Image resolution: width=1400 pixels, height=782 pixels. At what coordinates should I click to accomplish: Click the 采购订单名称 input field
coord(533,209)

************

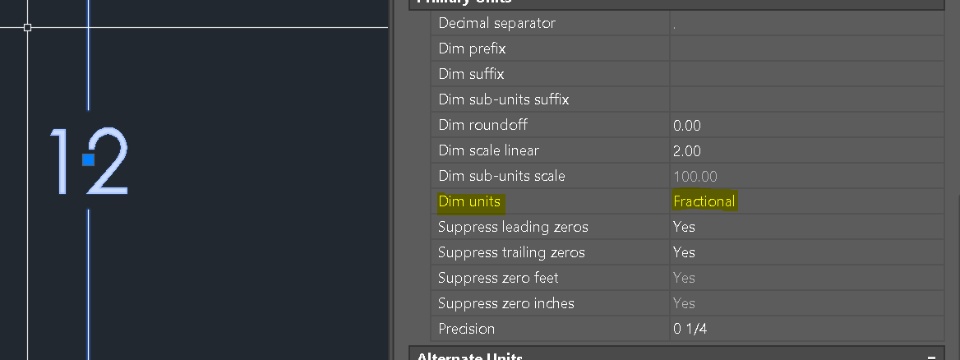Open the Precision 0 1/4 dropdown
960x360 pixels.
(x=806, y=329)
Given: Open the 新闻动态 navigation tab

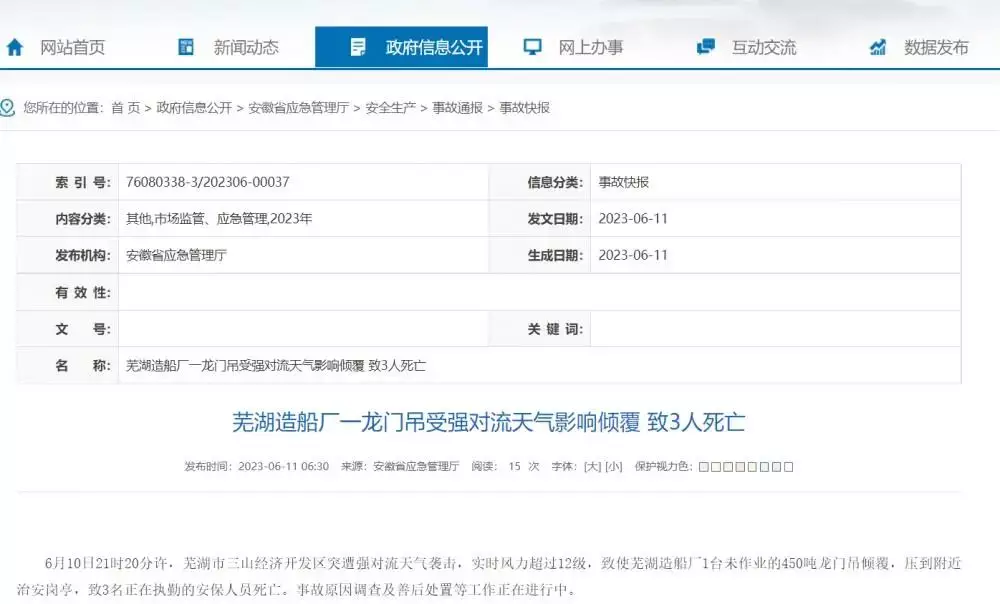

************

**THE EXERCISE:** Print the items from the line that contains "Image resolution: width=1400" up to and including the line that contains "coord(533,209)", keeping every character unchanged.

**FINISHED EXERCISE:**
Image resolution: width=1400 pixels, height=782 pixels. At what coordinates should I click to accomplish: Click the 采购订单名称 input field
coord(533,209)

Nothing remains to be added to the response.